While at PBS for 15 years, where he won four regional Emmy awards, Maronian began research on short documentaries about the Armenian people. “I started looking into some things that I wanted to do on my own,” he says.
Maronian was born in Beirut, Lebanon, of Armenian heritage. “Because of the  Armenian genocide, there were huge deportations,” he says. “My grandparents on both my mother’s and my father’s sides made it to Aleppo [Syria], and then to Lebanon.”
The Lebanese civil war eventually led his parents to move to Florida. Maronian stayed behind, but in 1989, he left Beirut, too.
Maronian, who majored in political science, says he was only a few credits away from graduating when his immigration documents arrived, forcing him to leave immediately.
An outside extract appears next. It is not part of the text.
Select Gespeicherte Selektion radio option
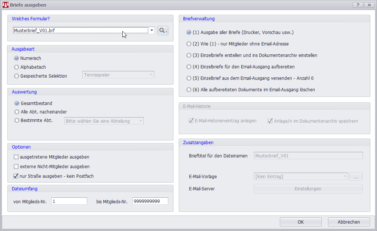The width and height of the screenshot is (377, 231). click(16, 76)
Worried he wouldn’t have a degree, but knowing that his chance to move to America was hanging in the balance, he learned that he could attend an accredited U.S. college, complete the coursework, and receive his degree. Palm Beach Junior (now State) College fit the bill.
While he had been familiar with American culture from his time at Haigazian, life in the States had its share of surprises. “I was amazed at how peaceful life was here,” he says. “Yes, it was difficult to start a new life, but now I’m a proud American.”
He moved to Coconut Creek 17 years ago after trying out different South Florida cities. “Creek was closer to Miami when I was working there, and now, well, it just provides a nice lifestyle for my family.” He lives with wife Lina and daughter Kaliana, 18.
While his base is Creek, Maronian goes wherever the story takes him—from Australia to Argentina to the Middle East to Canada, and to several American cities in between.
Since 2008, when he began Armenoid Productions, which specializes in producing thematically Armenian documentaries, he has focused on four films about the Armenian genocide: “The Wall of Genocide,” a poetic presentation of Armenian history; “Komitas Hayrig,” about two Armenian clergyman, Komitas Vartabed and Khirimian Hayrig, who were directly affected by the genocide; and two documentaries, “Orphans of the Genocide,” and, his latest, “The Women of 1915.”
When he began his research for “Orphans,” he went to Worcester, Massachusetts, to interview Clark University history professor Taner Akcam, an international authority on the Armenian genocide. He also traveled to London to speak with British journalist Robert Fisk, who had been Maronian’s inspiration to work on the film. Fisk had written a story for London’s The Independent newspaper in 2010 that unearthed “living proof of the Armenian genocide.”
“One of the world’s largest orphanages housed 22,000 children in one complex during the Armenian genocide of 1915,” Maronian says. “I found film and photos that showed these kids with no parents. These were big stories that no one really talked about.”
Carried out during World War I, Turkey’s Ottoman government systematically decimated its civilian Armenian population, according to the Armenian National Institute. By 1923, virtually the entire Armenian population of Anatolian Turkey had disappeared.
Originally produced as an 18-minute documentary in 2010, “Orphans of the Genocide” evolved to a 90-minute full-length feature. And when Maronian’s first documentary was done, he immediately began his next film. “As I was working on the stories about the orphans—every time I would find something about a child being saved—I would uncover a story about the woman who saved them,” he says.
“Women of 1915,” a one-hour documentary, is about those victimized during the genocide, but it also profiles American and European women who came to rescue many of the orphans.
“What happens when making a documentary is that you have a story, and then, while you’re working on that story, you come across something else, and it may change the course of what you’re doing,” Maronian says. “There are these details that you discover once you start digging.”
While there is still much left to be done on the Armenian genocide, Maronian says other pieces of history he’s uncovered in his research have the makings of some great documentaries. While he doesn’t want to divulge what’s next, he does give a hint: he’s fascinated with America’s early settlers.